Starting from the line that holds "Viewport: 500px width, 500px", print every line through the end of the records, first and last included.

◆ ◆ ◆ ◆

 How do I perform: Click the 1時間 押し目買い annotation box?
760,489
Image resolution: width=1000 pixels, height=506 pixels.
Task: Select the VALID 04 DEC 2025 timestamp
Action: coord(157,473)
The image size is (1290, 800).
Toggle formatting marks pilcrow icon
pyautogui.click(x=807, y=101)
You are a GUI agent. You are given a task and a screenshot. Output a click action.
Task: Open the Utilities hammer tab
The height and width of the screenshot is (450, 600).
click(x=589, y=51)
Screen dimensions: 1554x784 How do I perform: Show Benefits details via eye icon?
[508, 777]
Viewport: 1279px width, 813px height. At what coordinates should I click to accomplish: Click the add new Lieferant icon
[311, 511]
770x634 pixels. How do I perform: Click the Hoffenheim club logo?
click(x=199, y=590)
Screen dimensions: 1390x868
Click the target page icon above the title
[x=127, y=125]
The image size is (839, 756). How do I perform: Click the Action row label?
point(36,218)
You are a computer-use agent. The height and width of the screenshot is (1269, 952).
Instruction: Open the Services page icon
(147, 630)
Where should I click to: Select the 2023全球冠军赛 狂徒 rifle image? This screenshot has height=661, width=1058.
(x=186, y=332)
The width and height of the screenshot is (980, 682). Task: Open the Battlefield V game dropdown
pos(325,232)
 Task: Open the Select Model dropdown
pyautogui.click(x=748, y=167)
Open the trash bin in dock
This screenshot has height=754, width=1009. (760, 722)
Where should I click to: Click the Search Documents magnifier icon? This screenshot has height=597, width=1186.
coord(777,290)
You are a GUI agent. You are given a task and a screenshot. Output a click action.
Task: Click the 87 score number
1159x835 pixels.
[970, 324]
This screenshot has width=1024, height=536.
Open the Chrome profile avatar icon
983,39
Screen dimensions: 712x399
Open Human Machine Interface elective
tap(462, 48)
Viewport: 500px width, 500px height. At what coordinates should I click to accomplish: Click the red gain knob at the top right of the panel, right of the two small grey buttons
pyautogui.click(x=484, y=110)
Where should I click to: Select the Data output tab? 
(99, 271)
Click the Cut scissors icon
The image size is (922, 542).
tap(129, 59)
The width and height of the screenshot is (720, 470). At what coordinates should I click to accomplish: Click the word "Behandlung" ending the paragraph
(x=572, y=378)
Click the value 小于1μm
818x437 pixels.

◆ ◆ ◆ ◆

RESPONSE TO THIS EXERCISE:
Viewport: 500px width, 500px height. At what coordinates should I click to accomplish: Click the red gain knob at the top right of the panel, right of the two small grey buttons
pyautogui.click(x=484, y=110)
Where should I click to: Select the Data output tab? 
(99, 271)
Click the Cut scissors icon
The image size is (922, 542).
tap(129, 59)
The width and height of the screenshot is (720, 470). At what coordinates should I click to accomplish: Click the word "Behandlung" ending the paragraph
(x=572, y=378)
Click the value 小于1μm
818x437 pixels.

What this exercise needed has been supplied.